For instance, we manage stormwater runoff to protect property. But as stormwater is captured and stored, it can have many uses. Once it’s treated, it’s good as non-potable water for irrigation, industrial water uses, or groundwater recharge.
Also consider used water, traditionally known as wastewater. When used water is treated to predefined quality levels, it can be reused to augment a variety of non-potable uses. And potable use, too. And the benefits go beyond the water resource.
For example, we can use heat extracted from used water for local district heating. Also, we can recover nutrients present in treated used water to augment or even replace agricultural fertilizers. And don’t forget about the movement of water itself. The kinetic energy present in water flowing in pipelines can be captured for electricity production. This has potential to address existing water inequities.
Though it all seems logical, we recognize that there’s potential for a rebound effect. This means consumption could increase because integrated water sectors may give the false impression that more water is available. In people’s minds, no net negative environmental impact will result if we consume more.
Therefore, as we move toward a One Water framework, each community must make sure this doesn’t happen.

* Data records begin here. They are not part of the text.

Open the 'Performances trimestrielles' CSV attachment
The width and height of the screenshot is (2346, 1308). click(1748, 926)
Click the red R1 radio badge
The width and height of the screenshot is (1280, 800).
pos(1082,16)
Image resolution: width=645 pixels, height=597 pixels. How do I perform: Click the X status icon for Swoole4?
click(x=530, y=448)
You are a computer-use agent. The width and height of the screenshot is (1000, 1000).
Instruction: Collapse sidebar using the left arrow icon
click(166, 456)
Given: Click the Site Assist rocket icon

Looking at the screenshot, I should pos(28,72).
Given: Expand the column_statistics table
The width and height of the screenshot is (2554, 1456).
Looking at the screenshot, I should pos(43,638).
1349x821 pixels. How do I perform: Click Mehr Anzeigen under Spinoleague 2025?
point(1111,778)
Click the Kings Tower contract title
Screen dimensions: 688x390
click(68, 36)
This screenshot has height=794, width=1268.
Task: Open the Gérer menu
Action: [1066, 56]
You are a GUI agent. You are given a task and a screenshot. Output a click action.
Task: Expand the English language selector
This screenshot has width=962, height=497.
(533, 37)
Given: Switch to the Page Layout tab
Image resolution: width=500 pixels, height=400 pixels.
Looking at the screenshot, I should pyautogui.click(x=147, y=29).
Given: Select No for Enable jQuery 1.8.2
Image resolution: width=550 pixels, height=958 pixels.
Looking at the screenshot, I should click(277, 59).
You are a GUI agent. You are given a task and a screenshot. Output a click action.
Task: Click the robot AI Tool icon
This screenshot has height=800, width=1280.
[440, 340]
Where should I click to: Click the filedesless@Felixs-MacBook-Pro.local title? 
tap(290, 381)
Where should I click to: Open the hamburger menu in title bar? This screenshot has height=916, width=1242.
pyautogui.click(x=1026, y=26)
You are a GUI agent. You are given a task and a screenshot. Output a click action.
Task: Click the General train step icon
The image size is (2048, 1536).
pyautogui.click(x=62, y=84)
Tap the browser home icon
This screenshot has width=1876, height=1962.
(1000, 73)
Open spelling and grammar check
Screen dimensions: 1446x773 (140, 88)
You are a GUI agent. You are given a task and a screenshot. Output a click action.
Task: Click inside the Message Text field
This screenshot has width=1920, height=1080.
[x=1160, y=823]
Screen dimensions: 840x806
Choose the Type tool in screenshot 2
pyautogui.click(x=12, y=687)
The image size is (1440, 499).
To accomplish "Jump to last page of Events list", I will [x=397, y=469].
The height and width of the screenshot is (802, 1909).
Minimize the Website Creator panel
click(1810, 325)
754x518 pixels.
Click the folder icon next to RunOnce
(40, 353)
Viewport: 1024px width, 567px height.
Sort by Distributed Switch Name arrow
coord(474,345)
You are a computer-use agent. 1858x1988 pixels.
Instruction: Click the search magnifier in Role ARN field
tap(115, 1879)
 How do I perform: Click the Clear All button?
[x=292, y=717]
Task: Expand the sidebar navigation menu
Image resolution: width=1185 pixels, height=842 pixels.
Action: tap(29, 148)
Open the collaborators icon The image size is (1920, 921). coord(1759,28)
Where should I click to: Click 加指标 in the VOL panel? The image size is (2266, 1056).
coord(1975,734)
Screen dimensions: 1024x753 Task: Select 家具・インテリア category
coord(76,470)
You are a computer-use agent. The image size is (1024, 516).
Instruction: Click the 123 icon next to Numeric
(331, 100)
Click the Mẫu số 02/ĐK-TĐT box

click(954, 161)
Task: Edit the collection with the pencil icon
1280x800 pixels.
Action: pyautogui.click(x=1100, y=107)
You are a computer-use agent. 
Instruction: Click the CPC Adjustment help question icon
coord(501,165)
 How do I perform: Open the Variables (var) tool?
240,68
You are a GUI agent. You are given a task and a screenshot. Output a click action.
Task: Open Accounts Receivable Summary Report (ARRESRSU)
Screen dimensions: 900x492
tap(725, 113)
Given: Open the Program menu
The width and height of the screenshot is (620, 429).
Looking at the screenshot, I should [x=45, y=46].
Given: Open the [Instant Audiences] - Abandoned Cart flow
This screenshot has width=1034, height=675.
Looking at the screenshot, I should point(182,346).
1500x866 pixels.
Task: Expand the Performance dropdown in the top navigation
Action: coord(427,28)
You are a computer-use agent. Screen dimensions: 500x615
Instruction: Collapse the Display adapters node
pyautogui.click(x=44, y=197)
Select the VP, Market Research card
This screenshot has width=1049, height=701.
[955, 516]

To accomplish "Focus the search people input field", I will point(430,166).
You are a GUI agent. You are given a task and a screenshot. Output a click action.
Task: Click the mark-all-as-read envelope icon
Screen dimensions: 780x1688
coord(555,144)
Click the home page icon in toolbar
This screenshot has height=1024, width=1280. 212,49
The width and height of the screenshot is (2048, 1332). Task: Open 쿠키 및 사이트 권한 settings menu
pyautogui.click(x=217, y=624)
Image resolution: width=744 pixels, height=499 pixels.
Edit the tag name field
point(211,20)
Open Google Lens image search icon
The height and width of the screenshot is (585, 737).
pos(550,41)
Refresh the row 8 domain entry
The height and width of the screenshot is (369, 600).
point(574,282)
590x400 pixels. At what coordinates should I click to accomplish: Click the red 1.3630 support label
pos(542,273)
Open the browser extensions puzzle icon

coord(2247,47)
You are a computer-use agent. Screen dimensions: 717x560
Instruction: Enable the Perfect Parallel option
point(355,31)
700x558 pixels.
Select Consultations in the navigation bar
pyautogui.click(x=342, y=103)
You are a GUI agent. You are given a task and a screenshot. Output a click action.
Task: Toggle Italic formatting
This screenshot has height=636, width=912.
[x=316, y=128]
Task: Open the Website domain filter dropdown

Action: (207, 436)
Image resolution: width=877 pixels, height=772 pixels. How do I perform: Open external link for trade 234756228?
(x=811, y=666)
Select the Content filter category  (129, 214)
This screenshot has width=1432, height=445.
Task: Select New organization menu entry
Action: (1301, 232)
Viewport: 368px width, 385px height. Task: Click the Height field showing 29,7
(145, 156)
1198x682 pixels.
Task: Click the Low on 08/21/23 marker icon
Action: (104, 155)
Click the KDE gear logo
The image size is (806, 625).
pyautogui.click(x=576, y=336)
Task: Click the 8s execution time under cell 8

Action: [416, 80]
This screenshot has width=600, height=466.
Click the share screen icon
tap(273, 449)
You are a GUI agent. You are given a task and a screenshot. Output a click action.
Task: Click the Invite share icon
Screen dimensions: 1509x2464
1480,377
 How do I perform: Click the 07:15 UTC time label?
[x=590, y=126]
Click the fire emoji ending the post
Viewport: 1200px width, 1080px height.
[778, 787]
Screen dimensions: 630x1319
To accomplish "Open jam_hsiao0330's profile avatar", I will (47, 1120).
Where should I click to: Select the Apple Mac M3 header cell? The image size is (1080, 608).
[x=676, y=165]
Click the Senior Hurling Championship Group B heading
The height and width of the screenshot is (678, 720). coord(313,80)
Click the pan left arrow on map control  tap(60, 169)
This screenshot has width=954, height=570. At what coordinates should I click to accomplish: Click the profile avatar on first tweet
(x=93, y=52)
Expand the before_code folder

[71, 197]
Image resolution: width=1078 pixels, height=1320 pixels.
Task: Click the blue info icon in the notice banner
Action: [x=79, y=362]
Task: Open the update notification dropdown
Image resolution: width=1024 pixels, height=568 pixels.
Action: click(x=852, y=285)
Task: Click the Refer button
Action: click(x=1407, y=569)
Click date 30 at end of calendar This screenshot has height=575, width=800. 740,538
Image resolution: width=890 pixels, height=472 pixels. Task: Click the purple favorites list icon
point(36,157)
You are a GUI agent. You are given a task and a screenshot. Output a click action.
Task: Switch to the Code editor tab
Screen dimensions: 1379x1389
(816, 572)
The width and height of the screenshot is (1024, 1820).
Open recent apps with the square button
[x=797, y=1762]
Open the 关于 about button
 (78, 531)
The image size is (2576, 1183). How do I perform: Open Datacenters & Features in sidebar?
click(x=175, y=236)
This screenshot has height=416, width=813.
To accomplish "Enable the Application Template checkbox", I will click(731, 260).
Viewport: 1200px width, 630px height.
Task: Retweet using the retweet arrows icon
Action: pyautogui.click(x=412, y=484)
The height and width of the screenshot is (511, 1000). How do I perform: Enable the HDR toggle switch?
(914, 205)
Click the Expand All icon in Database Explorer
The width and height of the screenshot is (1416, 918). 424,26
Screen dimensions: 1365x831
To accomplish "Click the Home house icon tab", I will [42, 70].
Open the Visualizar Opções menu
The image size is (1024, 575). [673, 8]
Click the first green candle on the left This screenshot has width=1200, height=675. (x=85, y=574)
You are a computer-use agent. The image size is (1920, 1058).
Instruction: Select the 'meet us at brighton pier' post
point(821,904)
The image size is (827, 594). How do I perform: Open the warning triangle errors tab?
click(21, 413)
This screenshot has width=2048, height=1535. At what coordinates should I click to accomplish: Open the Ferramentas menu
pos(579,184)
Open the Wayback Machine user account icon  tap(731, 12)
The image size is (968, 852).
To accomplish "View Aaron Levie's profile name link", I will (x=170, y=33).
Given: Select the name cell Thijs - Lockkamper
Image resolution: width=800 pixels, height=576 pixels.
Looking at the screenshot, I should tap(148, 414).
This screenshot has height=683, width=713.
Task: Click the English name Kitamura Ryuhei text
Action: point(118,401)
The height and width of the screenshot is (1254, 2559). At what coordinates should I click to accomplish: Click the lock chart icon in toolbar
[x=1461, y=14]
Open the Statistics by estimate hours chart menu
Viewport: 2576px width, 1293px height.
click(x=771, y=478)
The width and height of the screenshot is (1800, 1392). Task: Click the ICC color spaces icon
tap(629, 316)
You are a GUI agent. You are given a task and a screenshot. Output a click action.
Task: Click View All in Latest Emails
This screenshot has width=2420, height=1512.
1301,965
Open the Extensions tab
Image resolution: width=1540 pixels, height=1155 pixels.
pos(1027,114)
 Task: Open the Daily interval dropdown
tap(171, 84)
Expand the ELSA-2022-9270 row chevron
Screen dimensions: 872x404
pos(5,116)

We can keep demand in check with education and proper messaging about the goal of One Water: to make water available for a sustainable future.
We have yet to bring the concept of One Water to the utility level. That’s why we haven’t realized the benefits to water customers and society. While there have been some successes in piloting service and workforce consolidation, it’s piecemeal at best. Without integrated regulatory frameworks, the movement is stagnant. It may never reach its full potential.
But we have hope. The potential is greater than ever before as One Water becomes more widely recognized. The explosion of digital technology makes it possible to monitor, quantify, and analyze pollutant sources that influence water quantity and quality across an entire watershed in near real time.
We now have the tools to truly realize the benefits of One Water. The time to act is now.